SUGESTÃO DE OPERACIONALIZAÇÃO:

            Como sugestão de aplicação da tese acima exposta, deve o Defensor Público pleitear a concessão da tutela antecipada em ações de conhecimento ou da medida liminar em ações cautelares e, subsidiariamente, caso houver necessidade, diante da urgência do caso concreto, pleitear a designação de audiência preliminar de justificação para a colheita de provas orais para, somente após esse ato, apreciar o pedido da tutela de urgência.
            Caso o juiz indefira, de imediato, a tutela pretendida, deve-se utilizar do agravo de instrumento para a reforma desse pronunciamento e concessão da tutela urgente ou, subsidiariamente, requerer a anulação dessa decisão inicial, por cerceamento de defesa e violação do direito de ação, para determinar a realização da audiência preliminar de justificação.  

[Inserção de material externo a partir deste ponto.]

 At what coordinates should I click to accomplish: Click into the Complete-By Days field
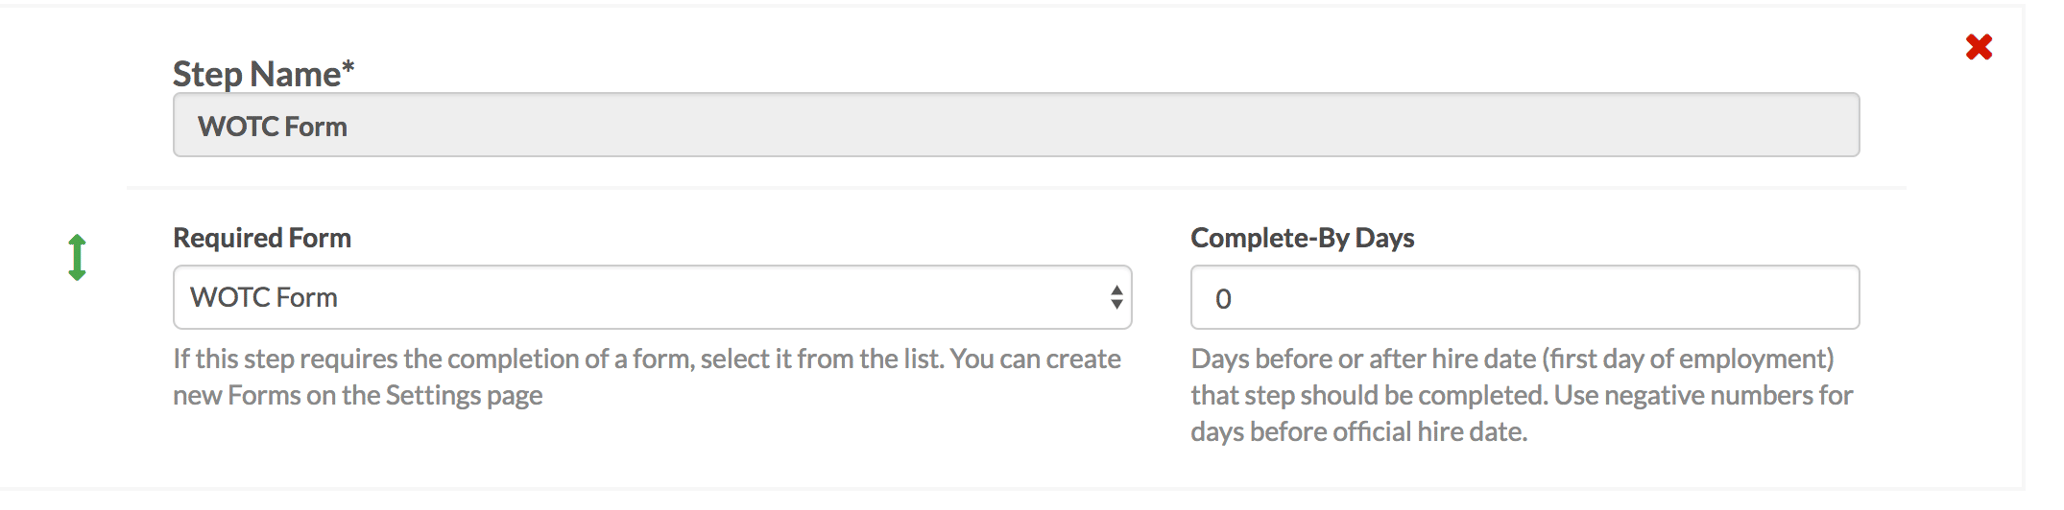[1524, 297]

(...) Em tese, a audiência de justificação foi concebida para a produção de provas orais, em fase liminar, nos processos cautelares, para a comprovação do fumus boni iuris e do periculum in mora, conforme dispõe o artigo 804 do CPC: “É lícito ao juiz conceder liminarmente ou após justificação prévia a medida cautelar, sem ouvir o réu, quando verificar que este, sendo citado, poderá torná-la ineficaz.
            Porém, em busca de uma tutela efetiva, propomos a possibilidade/necessidade dessa audiência preliminar em toda e qualquer hipótese de tutela de urgência, seja ela de natureza cautelar (art. 796 e seguintes do CPC), seja de natureza de tutela antecipada (art. 273 CPC), para a complementação probatória acerca dos pressupostos indispensáveis à sua concessão.
            E nessa busca pelo ideal de efetivo acesso à Justiça, nos apoiamos em princípios estruturantes do moderno direito processual: o princípio da primazia da proteção aos direitos fundamentais, o ativismo judicial, princípio da colaboração no processo, princípio da flexibilidade procedimental, princípio da adequação, dentre outros”.